Gelsenkirchen. In Gelsenkirchen werden Frauen besonders oft Opfer häuslicher Gewalt. Dass nicht allen Hilfesuchenden geholfen werden kann, ist beschämend.

Statistisch gesehen hat die Gelsenkirchener Polizei 2020 jeden Tag 2,4 Fälle häuslicher Gewalt erfasst. Die meisten der insgesamt 899 Opfer waren Frauen (788) - und das sind nur die registrierten Fälle. Der Gleichstellungsatlas der Landesregierung zeigt, dass allein anhand der bekannten Fälle Frauen in Gelsenkirchen besonders oft Opfer häuslicher Gewalt sind. In nur fünf NRW-Städten sind die Zahlen noch dramatischer.
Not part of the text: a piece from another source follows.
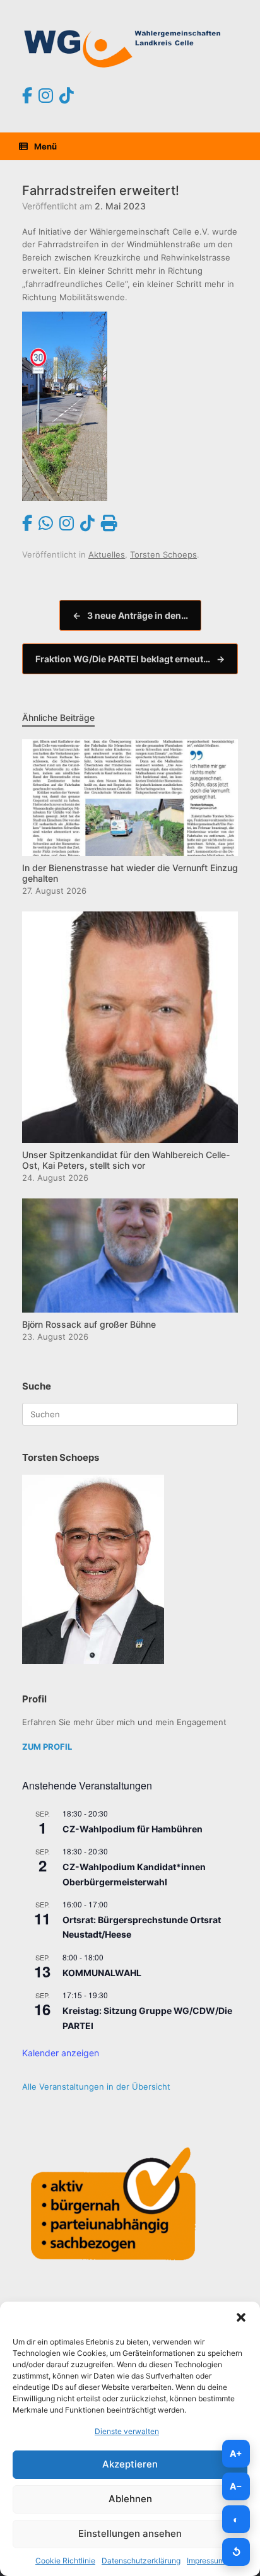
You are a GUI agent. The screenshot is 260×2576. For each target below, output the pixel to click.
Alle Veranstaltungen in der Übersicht (96, 2086)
In Wirklichkeit dürften es aber auch in Gelsenkirchen viel mehr als die 788 Frauen sein, die unter gewalttätigen Partnern zu leiden hatten und haben. Frauen, die aus Angst vor noch mehr Gewalt oder sozialer Ächtung in ihrem sozialen Milieu mit dem Schmerz und der Erniedrigung und am Ende auch weiter mit ihrem Peiniger in einem Haushalt leben.

Denn oftmals sind es vor allem Frauen mit Migrationshintergrund, die der Gewalt ihrer Männer oder Brüder ausgesetzt sind und die sich nicht wagen, sich an die Behörden zu wenden oder anderweitig Hilfe in Anspruch zu nehmen, weil sie fürchten, als Nestbeschmutzerinnen ausgeschlossen zu werden. Zumal in den Kulturen ihrer Herkunftsländer es dem Mann oftmals geradezu zusteht, Frauen und Töchter „auch mal mit Gewalt zu züchtigen“.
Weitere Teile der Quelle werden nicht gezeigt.